SAMPLING
DESIGNs
INTRODUCTION

Researchers usually cannot make direct observations of every individual in the population they are studying. Instead, they collect data from a subset of individuals a sample and use those observations to make inferences about the entire population. Ideally, the sample corresponds to the larger population on the characteristic(s) of interest. In that case, the researcher's conclusions from the sample are probably applicable to the entire population.

This type of correspondence between the sample and the larger population is most important when a researcher wants to know what proportion of the population has a certain characteristic like a particular opinion or a demographic feature. Public opinion polls that try to describe the percentage of the population that plans to vote for a particular candidate, for example, require a sample that is highly representative of the population.

What is sampling?

In research terms a sample is a group of people, objects, or items that are taken from a larger population for measurement. The sample should be representative of the population to ensure that the researcher can generalize the findings from the research sample to the population as a whole. Sampling basically means selecting people or objects from a "population" in order to test the population for something. For example, we might want to find out how people are going to vote at the next election. Obviously we can't ask everyone in the country, so we ask a sample.
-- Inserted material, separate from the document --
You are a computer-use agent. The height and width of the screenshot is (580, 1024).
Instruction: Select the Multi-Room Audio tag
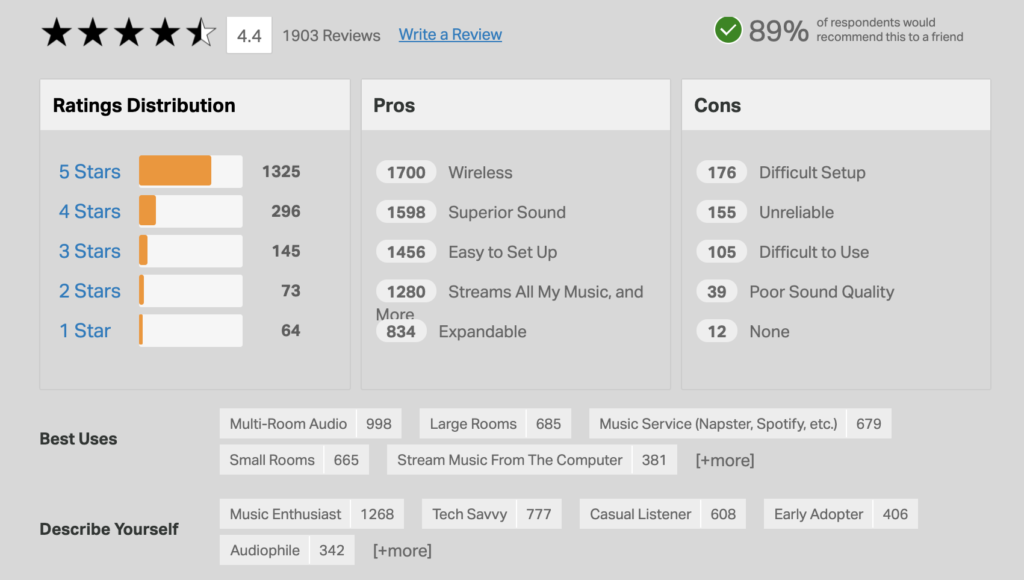pyautogui.click(x=288, y=424)
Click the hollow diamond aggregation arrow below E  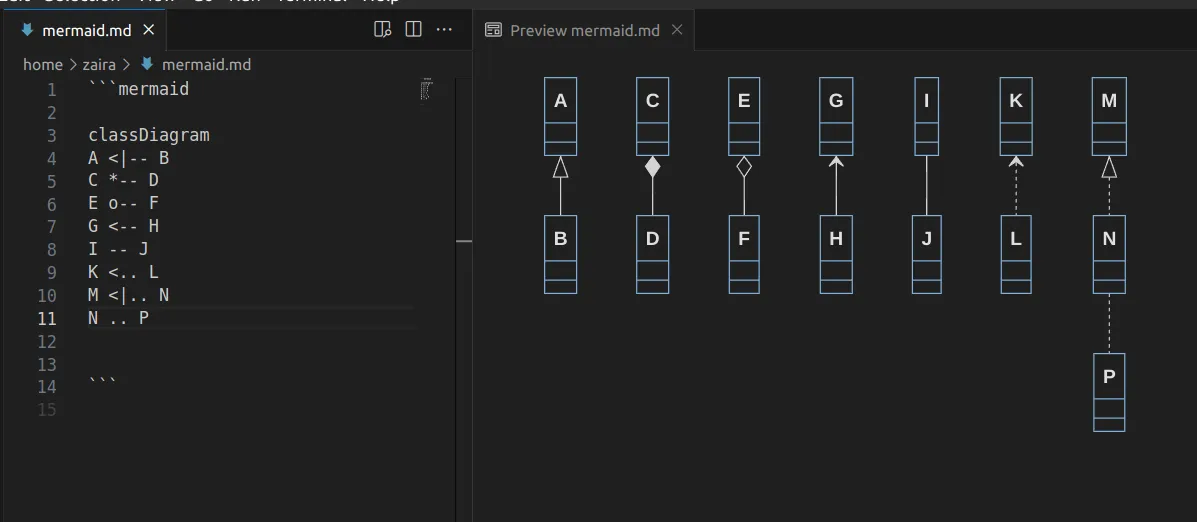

When considering a particular population it is usually advisable to choose a sample in such a way that everyone is represented. This is not easy and requires careful thought about sample size and composition. Often questionnaires are devised to identify the required information. These need to be idiot proof, so questions need to cover all alternatives and give little scope for variation. The main objective of drawing a sample is to make inferences about the larger population from the smaller sample.

## RATIONALE FOR SAMPLING

To draw conclusions about populations from samples, we must use inferential statistics which enables us to determine a population's characteristics by directly observing only a portion (or sample) of the population. We obtain a sample rather than a complete enumeration (a census) of the population for many reasons. Though censuses have the advantage of completeness it may not be practical and is not always economical. Researchers may choose to use sampling for any of the following reasons.

Resource constraints - most business researchers are forced to deal with resource constraints, including the all important factor of cost and time. Well selected samples can be less costly.

Budget and Time constraints- less expensive and less time to study a sample than a population. Complete population inaccessible - Some populations are so difficult to get access to that only a sample can be used. E.g. prisoners, people with severe mental illness, disaster survivors etc. The inaccessibility may be associated with cost or time or just access.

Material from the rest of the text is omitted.